++++ Record excerpts

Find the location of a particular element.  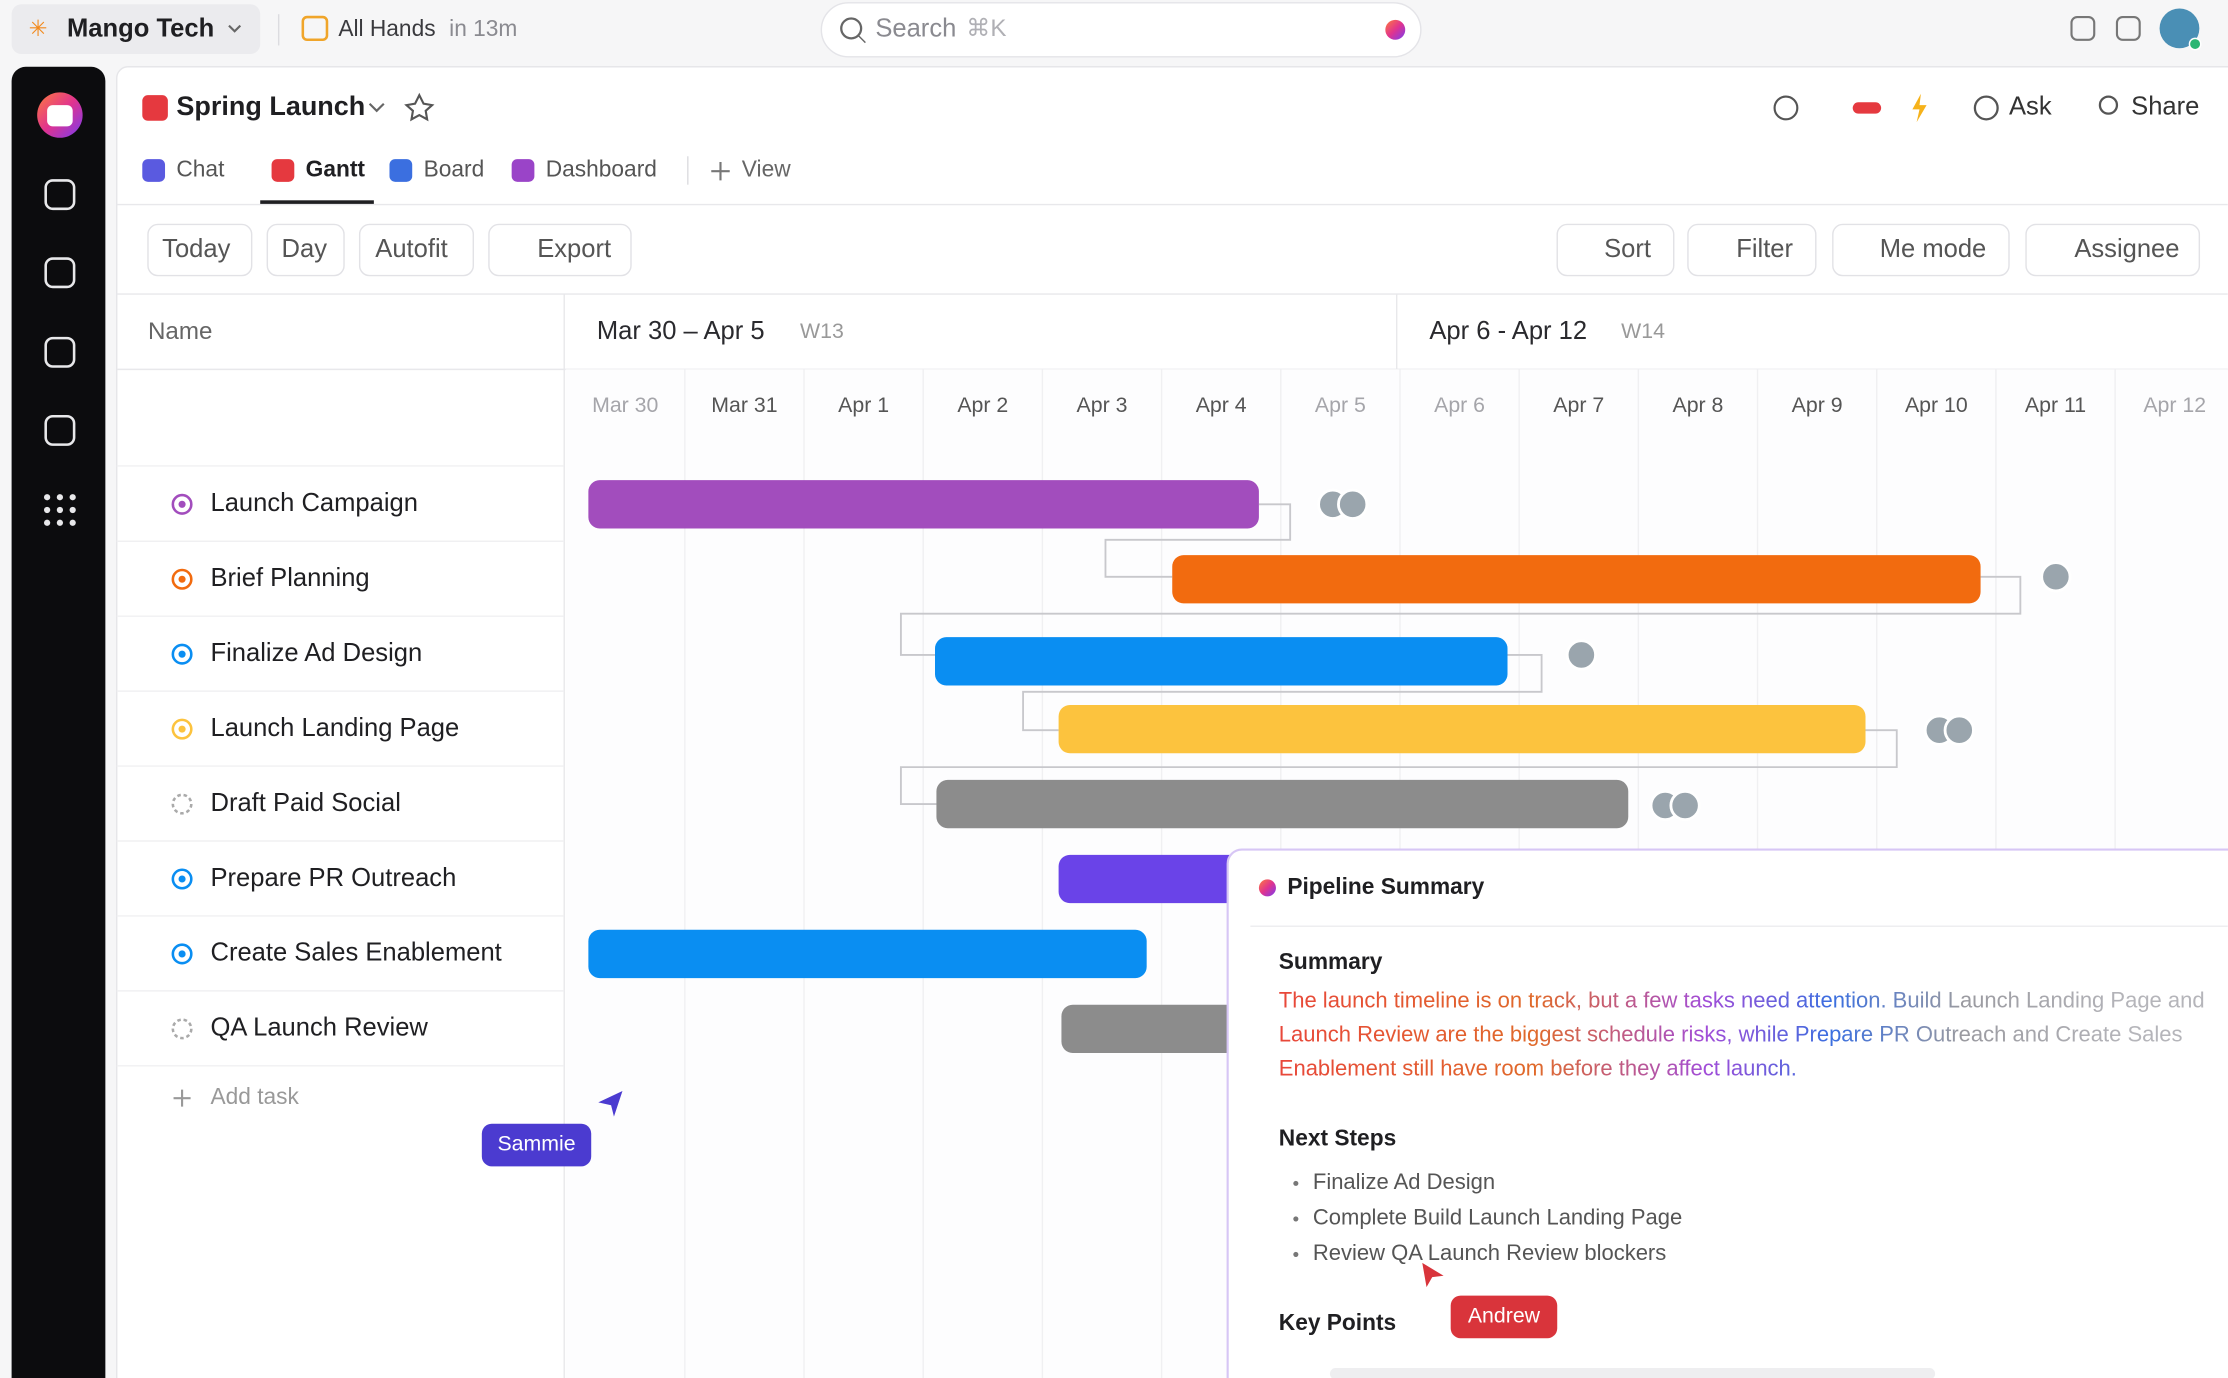

toolbar-button-label: Assignee is located at coordinates (2126, 249).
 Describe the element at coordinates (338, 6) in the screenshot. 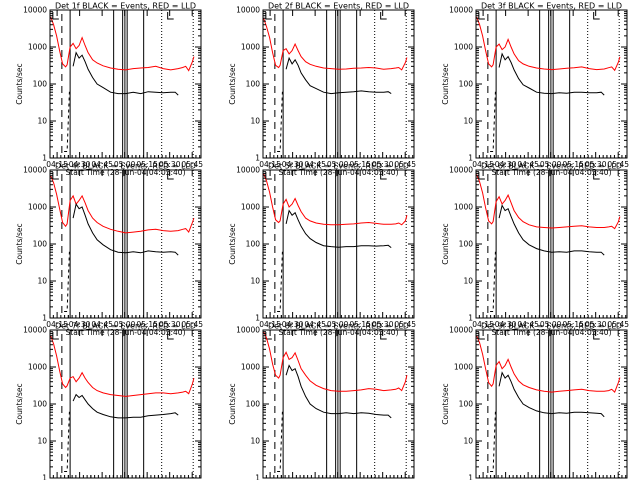

I see `panel-title: Det 2f BLACK = Events, RED = LLD` at that location.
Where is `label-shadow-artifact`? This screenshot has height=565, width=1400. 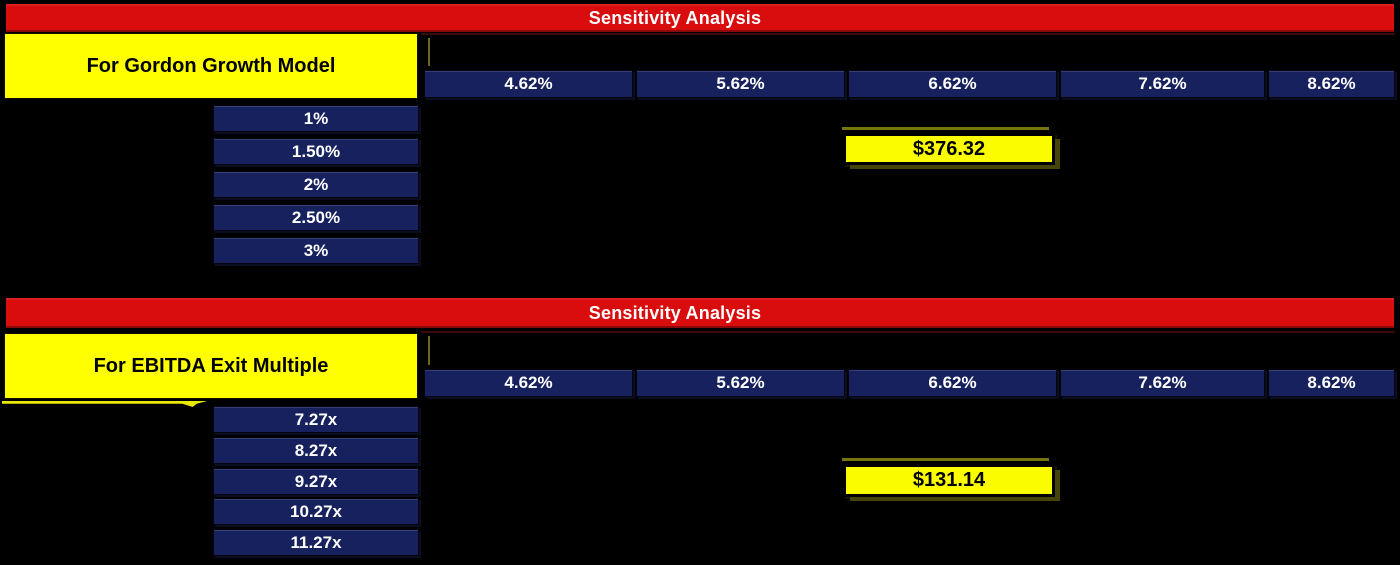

++++++++

*What is needed*:
Rewrite all of the material above, replacing "screenshot" with "image" and leaving everything else unchanged. Omit the pictures from your version.

*Expected answer*:
Find the location of a particular element.  

toolbar-button-label: Assignee is located at coordinates (2126, 249).
 Describe the element at coordinates (338, 6) in the image. 

I see `panel-title: Det 2f BLACK = Events, RED = LLD` at that location.
Where is `label-shadow-artifact`? This image has height=565, width=1400. 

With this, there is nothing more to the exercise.